§ **EXERCISE INSTRUCTIONS**:
Reproduce the data word for word, from its first line up to and including the line that contains "[x=1357, y=140]".

§ **DATASET EXCERPTS**:
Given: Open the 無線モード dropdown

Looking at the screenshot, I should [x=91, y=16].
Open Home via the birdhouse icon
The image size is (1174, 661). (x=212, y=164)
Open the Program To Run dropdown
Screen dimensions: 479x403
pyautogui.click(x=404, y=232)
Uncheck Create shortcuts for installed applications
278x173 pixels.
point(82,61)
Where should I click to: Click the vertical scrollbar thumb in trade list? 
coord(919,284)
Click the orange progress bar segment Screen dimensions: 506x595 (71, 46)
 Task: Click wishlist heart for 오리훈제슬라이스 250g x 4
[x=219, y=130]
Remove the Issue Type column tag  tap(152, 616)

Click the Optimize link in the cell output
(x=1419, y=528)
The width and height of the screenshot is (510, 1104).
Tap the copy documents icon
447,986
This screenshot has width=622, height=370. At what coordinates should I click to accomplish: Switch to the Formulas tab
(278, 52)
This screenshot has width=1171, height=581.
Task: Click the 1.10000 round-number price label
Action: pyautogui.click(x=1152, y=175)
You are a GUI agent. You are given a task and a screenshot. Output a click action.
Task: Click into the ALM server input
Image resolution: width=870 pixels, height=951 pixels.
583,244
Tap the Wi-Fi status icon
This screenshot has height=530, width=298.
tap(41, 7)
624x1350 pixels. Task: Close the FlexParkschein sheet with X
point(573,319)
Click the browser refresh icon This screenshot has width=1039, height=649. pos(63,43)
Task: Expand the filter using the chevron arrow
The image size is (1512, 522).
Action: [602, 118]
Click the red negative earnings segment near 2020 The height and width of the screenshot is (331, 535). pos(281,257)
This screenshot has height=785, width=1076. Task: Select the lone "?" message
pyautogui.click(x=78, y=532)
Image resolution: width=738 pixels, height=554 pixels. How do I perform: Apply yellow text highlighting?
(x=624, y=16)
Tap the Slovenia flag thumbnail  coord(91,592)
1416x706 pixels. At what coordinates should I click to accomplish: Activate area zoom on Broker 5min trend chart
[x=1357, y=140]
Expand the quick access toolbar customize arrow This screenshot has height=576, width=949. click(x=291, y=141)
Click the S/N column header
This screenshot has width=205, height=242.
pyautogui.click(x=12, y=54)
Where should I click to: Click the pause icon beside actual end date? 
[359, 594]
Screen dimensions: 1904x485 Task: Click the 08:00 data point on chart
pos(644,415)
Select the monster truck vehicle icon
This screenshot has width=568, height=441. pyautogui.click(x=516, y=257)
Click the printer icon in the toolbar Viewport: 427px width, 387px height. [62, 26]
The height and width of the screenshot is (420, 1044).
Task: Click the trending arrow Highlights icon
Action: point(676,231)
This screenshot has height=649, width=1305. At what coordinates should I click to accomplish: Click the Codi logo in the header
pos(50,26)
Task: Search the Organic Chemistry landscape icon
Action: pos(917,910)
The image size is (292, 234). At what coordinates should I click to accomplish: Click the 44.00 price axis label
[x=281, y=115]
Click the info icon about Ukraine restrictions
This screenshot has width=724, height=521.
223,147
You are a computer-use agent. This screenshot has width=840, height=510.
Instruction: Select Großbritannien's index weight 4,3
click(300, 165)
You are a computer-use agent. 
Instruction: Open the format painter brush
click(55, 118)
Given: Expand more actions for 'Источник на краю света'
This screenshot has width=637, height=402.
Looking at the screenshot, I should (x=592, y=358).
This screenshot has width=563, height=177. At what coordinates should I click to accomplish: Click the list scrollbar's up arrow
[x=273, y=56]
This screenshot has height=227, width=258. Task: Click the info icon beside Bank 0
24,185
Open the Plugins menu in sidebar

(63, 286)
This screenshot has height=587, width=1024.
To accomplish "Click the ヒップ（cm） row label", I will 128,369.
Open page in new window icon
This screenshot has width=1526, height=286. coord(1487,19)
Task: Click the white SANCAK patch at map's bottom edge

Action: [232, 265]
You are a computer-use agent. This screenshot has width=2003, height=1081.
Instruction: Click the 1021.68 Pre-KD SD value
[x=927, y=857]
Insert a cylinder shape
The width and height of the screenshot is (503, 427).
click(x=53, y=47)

§ **TASK RESPONSE**:
Given: Open the 無線モード dropdown

Looking at the screenshot, I should [x=91, y=16].
Open Home via the birdhouse icon
The image size is (1174, 661). (x=212, y=164)
Open the Program To Run dropdown
Screen dimensions: 479x403
pyautogui.click(x=404, y=232)
Uncheck Create shortcuts for installed applications
278x173 pixels.
point(82,61)
Where should I click to: Click the vertical scrollbar thumb in trade list? 
coord(919,284)
Click the orange progress bar segment Screen dimensions: 506x595 (71, 46)
 Task: Click wishlist heart for 오리훈제슬라이스 250g x 4
[x=219, y=130]
Remove the Issue Type column tag  tap(152, 616)

Click the Optimize link in the cell output
(x=1419, y=528)
The width and height of the screenshot is (510, 1104).
Tap the copy documents icon
447,986
This screenshot has width=622, height=370. At what coordinates should I click to accomplish: Switch to the Formulas tab
(278, 52)
This screenshot has width=1171, height=581.
Task: Click the 1.10000 round-number price label
Action: pyautogui.click(x=1152, y=175)
You are a GUI agent. You are given a task and a screenshot. Output a click action.
Task: Click into the ALM server input
Image resolution: width=870 pixels, height=951 pixels.
583,244
Tap the Wi-Fi status icon
This screenshot has height=530, width=298.
tap(41, 7)
624x1350 pixels. Task: Close the FlexParkschein sheet with X
point(573,319)
Click the browser refresh icon This screenshot has width=1039, height=649. pos(63,43)
Task: Expand the filter using the chevron arrow
The image size is (1512, 522).
Action: [602, 118]
Click the red negative earnings segment near 2020 The height and width of the screenshot is (331, 535). pos(281,257)
This screenshot has height=785, width=1076. Task: Select the lone "?" message
pyautogui.click(x=78, y=532)
Image resolution: width=738 pixels, height=554 pixels. How do I perform: Apply yellow text highlighting?
(x=624, y=16)
Tap the Slovenia flag thumbnail  coord(91,592)
1416x706 pixels. At what coordinates should I click to accomplish: Activate area zoom on Broker 5min trend chart
[x=1357, y=140]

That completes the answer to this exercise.